Engineering Contradictions & Design Principles
Engineering Contradiction Analysis
1Adaptability or versatility
If a vast number of television channels and VOD content are made available to viewers, then content variety and availability are improved, but navigational complexity and difficulty in finding relevant content increase
Solution Approach 1:
The system automatically generates personalized schedules without requiring active user navigation or input. The client device autonomously receives state information, traverses the directed graph, and assembles content sequences tailored to viewer preferences, eliminating the need for complex manual navigation through vast content libraries.
Solution Approach 2:
A directed graph schedule structure acts as an intermediary between the vast content library and the viewer. This graph organizes content into nodes and paths, mediating the connection by pre-structuring navigation logic so viewers receive personalized schedules without directly navigating the underlying complexity of content availability.
2Ease of operation
If traditional broadcast schedules are used where all viewers receive the same content sequence, then system simplicity is maintained, but personalization and viewer preference adaptation are lost
Solution Approach 1:
The system applies local quality by customizing content sequences for individual viewers while maintaining the same underlying directed graph structure. Each viewer receives a personalized schedule based on their specific state information (preferences, location, viewing habits), allowing personalization without requiring different system architectures for different users.
Solution Approach 2:
The schedule transitions from static traditional broadcast sequences to dynamic personalized sequences. The system continuously adapts content presentation by traversing the directed graph based on real-time state information and viewer interactions, enabling the schedule to change and adapt while viewers consume content.

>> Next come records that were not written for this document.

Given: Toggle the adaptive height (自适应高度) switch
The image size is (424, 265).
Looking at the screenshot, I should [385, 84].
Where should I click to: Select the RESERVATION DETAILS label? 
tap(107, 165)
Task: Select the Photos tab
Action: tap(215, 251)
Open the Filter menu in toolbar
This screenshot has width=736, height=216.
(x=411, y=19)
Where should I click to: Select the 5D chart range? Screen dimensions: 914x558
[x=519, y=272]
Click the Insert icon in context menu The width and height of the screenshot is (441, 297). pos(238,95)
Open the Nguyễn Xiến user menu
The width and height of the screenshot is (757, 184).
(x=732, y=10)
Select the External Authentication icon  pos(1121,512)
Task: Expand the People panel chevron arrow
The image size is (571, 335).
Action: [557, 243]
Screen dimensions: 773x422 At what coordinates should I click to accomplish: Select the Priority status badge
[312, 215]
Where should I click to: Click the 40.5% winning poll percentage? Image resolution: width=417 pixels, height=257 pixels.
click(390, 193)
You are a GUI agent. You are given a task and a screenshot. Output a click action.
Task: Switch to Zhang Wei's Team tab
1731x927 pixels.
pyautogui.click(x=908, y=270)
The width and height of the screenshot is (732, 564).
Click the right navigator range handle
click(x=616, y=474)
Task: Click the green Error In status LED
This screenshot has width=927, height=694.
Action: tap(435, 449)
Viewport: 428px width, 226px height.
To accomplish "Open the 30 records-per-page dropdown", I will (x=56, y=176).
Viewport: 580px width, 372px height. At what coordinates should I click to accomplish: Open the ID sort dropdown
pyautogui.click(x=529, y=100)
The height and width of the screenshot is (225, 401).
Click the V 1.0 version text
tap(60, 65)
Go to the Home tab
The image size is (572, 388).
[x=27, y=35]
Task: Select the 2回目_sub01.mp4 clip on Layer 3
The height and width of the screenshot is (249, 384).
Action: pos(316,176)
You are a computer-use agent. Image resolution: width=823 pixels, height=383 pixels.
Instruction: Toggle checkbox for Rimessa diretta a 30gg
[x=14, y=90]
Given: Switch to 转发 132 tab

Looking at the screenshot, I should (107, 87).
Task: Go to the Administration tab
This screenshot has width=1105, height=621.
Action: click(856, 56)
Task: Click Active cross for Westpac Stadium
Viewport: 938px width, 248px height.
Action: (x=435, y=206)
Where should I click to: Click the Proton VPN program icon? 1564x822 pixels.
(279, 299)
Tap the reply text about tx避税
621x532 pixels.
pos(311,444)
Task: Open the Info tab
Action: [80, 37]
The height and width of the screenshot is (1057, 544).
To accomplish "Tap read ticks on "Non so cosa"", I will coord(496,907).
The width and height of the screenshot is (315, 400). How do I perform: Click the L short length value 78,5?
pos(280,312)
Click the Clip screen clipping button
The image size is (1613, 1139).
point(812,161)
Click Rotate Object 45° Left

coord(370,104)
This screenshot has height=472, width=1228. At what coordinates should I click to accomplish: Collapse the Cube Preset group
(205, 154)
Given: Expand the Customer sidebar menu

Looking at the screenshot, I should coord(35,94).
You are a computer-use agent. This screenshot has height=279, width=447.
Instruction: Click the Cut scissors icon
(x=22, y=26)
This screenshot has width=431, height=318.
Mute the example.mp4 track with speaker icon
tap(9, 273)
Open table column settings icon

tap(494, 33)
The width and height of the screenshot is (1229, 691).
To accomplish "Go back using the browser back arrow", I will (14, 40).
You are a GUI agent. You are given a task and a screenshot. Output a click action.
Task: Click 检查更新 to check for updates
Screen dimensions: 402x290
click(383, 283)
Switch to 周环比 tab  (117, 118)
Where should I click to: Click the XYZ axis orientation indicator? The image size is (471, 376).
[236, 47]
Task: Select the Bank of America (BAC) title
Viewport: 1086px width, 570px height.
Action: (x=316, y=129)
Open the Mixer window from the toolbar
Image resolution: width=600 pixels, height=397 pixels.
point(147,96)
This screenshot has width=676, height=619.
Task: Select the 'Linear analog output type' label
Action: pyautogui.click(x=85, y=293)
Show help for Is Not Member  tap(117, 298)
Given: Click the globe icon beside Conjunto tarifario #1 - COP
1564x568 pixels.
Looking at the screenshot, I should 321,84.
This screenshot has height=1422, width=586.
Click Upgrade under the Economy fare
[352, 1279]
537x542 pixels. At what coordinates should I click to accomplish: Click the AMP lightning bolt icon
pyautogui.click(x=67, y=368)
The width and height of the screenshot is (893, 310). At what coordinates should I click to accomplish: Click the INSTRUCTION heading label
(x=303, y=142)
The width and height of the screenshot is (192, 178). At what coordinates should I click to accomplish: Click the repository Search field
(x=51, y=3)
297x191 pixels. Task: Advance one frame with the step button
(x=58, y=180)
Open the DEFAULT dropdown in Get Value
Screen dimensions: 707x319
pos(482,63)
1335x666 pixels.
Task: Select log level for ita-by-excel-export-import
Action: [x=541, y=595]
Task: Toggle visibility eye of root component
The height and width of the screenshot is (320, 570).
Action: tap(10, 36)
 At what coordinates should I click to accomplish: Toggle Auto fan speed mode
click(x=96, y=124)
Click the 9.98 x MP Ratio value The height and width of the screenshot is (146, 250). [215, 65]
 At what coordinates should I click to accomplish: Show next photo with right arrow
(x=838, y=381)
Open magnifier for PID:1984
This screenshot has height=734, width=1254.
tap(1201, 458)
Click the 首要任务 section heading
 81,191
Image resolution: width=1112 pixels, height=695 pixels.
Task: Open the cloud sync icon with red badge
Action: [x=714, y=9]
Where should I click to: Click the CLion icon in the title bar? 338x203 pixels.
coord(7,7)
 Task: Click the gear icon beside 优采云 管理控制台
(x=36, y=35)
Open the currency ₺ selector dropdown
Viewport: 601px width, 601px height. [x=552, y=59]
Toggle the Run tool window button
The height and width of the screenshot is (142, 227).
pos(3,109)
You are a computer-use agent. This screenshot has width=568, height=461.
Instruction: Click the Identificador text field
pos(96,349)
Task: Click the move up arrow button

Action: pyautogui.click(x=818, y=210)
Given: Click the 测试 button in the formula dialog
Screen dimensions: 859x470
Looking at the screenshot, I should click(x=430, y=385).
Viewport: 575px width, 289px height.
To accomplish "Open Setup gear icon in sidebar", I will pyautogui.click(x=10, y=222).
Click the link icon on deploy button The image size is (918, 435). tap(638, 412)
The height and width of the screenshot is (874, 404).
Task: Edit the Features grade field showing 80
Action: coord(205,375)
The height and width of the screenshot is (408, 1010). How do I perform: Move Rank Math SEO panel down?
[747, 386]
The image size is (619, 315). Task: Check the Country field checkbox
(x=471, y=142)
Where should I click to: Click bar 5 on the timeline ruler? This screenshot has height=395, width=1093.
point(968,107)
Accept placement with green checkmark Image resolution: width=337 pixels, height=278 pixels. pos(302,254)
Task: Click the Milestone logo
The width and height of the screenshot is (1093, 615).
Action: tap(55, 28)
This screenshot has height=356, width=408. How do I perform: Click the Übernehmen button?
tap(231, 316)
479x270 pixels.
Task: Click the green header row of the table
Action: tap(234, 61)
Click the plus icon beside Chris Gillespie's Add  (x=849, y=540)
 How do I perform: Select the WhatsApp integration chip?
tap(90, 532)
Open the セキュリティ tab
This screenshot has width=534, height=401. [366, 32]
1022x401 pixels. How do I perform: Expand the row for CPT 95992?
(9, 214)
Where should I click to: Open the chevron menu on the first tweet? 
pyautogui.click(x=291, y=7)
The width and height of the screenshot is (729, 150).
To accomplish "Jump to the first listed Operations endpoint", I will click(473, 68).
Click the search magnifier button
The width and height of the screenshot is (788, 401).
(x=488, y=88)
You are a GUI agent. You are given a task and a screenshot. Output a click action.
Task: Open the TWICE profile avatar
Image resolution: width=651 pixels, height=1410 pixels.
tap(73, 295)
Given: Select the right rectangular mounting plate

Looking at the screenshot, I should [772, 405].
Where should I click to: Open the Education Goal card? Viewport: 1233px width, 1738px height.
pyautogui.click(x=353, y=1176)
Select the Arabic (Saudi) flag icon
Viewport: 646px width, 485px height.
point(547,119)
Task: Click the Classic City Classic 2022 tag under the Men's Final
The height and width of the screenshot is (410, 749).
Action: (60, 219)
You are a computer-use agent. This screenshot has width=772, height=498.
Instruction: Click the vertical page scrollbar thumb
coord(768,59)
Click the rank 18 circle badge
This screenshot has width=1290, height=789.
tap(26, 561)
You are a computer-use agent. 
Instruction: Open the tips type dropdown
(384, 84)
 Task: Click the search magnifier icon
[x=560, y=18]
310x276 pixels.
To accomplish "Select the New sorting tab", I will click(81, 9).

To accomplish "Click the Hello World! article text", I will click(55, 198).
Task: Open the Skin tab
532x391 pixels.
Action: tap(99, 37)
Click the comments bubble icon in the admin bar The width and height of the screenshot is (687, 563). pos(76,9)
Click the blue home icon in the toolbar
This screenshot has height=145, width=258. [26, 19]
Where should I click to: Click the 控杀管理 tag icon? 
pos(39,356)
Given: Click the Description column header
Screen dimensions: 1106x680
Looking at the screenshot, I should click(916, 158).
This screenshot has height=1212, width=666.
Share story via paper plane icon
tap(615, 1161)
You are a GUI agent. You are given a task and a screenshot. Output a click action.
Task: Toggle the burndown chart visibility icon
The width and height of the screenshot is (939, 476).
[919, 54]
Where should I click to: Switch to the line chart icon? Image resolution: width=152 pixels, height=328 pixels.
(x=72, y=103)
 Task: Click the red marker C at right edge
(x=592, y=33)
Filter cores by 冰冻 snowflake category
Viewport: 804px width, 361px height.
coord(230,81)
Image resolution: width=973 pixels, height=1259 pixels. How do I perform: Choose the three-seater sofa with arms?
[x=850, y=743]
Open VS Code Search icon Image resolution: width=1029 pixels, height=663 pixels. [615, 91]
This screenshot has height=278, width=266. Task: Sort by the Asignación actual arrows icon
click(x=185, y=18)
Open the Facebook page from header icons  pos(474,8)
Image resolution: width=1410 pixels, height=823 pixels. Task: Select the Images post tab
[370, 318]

3Adaptability or versatility
If video on demand systems allow users to select and watch content immediately, then viewing flexibility is improved, but user interaction requirements and complexity increase
Solution Approach 1:
The system performs automatic content selection and sequencing without requiring active user choices. The client device autonomously traverses the directed graph and assembles personalized schedules based on pre-configured state information, eliminating the need for users to manually search, select, and manage content while still providing personalized viewing experiences.
Solution Approach 2:
The system performs preliminary actions by pre-configuring state information and pre-structuring the directed graph schedule before content consumption. Viewer preferences, location data, and viewing habits are captured in advance, and the directed graph is prepared with multiple possible content paths, enabling automatic personalization without real-time user input.
4Measurement precision
If content schedules are dynamically adapted based on viewer interactions, then personalization quality is improved, but processing complexity and computational requirements increase
Solution Approach 1:
The directed graph serves as a computational intermediary that simplifies the personalization process. Instead of directly processing complex viewer interaction data to generate schedules, the system uses the pre-structured directed graph as an intermediary layer that automatically translates state information into personalized content sequences, reducing processing complexity while maintaining personalization quality.
Data Source
AI summary
A method of presenting content to a viewer is described. The method includes: receiving a schedule of content at a client operable by the viewer, the schedule of content including a directed graph, the directed graph including a plurality of nodes, wherein each node in the plurality of nodes is connected to one or more other nodes in the plurality of nodes by one or more paths, wherein each path represents content presentable to the viewer; traversing the directed graph by following a route between nodes and along paths of the directed graph, wherein at each node the client determines a path to follow according to state information accessible by the client; and presenting content to the viewer as each path is followed.